More than 70 percent of the reefs important for these networks are not protected, reports the international research team led by Luisa Fontoura from Macquarie University in Sydney in the journal Science.

Given the paramount role of coral reefs for biodiversity and often also for the local economy, the role of such zones must be given greater consideration when designating marine protected areas.

"Globally, 29 percent of the distribution corridors, 26 percent of the larval recipient areas and 24 percent of the source regions are currently in marine protected areas," the team states.

However, there are large regional variations.

Ironically, in the Indo-Pacific, which contains many particularly important and species-rich reefs and where a particularly large number of people depend on fishing, there are only a few protected areas.

The team writes that only five to 8.5 percent of the important functional areas are under protection, referring primarily to Southeast Asia.

Using modeling of ocean currents and characteristics of different fish groups, the researchers examined the role of 272 coral reefs in the equatorial regions around the world. Coral reefs in particular that receive a particularly large number of larvae therefore not only contain an extremely large number of species, but also develop roughly twice as much biomass as the regions of origin. Therefore, they are also particularly resistant to human intervention, provided that fishing is sustainable. In contrast, regions of origin of larvae react more sensitively and should therefore be specially protected.

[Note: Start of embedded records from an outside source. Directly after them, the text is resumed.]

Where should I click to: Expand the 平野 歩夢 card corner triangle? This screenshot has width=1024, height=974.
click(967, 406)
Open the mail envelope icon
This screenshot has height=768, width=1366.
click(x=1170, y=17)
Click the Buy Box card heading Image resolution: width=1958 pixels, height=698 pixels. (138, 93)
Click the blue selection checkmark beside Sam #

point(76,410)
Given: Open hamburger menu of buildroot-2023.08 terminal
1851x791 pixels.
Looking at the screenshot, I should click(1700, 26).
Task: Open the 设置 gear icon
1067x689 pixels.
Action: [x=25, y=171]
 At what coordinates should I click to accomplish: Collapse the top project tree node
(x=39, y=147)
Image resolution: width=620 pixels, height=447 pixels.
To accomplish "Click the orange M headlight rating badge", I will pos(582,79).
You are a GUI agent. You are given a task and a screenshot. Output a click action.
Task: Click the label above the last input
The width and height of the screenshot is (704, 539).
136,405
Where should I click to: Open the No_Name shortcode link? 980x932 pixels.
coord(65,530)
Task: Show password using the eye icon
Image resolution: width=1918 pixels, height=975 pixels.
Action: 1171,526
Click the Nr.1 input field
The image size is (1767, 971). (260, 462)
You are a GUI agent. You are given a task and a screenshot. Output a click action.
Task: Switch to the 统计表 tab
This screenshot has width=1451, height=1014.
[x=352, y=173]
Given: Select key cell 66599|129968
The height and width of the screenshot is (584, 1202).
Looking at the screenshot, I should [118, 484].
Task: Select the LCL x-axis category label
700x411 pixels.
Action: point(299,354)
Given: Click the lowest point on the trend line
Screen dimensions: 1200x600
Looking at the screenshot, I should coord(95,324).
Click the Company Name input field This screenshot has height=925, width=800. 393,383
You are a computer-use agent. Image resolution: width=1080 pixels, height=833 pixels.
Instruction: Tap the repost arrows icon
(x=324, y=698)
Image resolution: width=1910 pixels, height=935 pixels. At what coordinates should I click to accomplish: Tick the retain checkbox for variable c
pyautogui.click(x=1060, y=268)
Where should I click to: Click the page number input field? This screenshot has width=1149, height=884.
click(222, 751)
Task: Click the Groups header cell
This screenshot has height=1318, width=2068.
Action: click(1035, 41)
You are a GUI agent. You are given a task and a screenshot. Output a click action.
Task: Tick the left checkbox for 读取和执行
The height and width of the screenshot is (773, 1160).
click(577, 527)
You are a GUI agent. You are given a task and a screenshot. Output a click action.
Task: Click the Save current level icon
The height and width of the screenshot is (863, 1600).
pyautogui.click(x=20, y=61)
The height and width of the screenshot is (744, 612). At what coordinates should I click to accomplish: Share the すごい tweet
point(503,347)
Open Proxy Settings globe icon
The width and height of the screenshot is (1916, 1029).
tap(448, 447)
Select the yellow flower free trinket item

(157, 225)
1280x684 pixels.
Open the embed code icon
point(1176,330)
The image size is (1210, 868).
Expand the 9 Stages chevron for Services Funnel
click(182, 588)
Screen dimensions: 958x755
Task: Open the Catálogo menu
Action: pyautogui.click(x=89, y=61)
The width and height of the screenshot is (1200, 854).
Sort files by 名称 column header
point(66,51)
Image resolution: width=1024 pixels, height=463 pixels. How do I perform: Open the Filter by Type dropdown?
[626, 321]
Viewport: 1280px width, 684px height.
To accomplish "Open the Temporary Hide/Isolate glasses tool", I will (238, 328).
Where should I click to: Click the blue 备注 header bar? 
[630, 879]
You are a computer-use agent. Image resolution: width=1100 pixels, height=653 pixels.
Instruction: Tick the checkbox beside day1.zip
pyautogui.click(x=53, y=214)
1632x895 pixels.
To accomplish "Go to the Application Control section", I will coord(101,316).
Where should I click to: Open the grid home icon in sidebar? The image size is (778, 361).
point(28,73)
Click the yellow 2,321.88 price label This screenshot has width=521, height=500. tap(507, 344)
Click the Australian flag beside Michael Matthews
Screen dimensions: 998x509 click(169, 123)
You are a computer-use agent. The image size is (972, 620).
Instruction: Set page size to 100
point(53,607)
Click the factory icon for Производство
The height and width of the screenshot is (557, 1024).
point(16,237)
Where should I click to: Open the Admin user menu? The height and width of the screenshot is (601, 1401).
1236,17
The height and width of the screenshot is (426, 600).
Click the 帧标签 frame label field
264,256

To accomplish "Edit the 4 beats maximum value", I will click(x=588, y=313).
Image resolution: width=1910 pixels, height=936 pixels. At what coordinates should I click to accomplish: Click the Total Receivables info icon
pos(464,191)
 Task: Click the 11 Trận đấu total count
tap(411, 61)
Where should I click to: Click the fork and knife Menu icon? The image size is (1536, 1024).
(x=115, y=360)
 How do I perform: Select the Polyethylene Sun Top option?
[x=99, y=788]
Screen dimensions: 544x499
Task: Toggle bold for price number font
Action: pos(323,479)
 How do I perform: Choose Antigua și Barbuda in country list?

"In coral reefs, different groups of fish contribute to ecosystem functions in different ways," Fontoura is quoted as saying in a statement from her university.

"While large carnivorous fish with relatively short spawning seasons make a significant contribution to local fisheries, small reef fish, which reproduce more regularly throughout the year, are responsible for much of the amazing fish diversity we see on coral reefs today."

In recent years, researchers have pointed out the poor condition of many coral reefs around the world.

The main causes are overfishing, pollution of the seas and climate change.

Rising water temperatures can lead to the notorious bleaching of corals.

As a result of such coral bleaching, the Great Barrier Reef off the coast of Australia – the largest coral reef in the world – has lost a large part of its coral within just a few decades.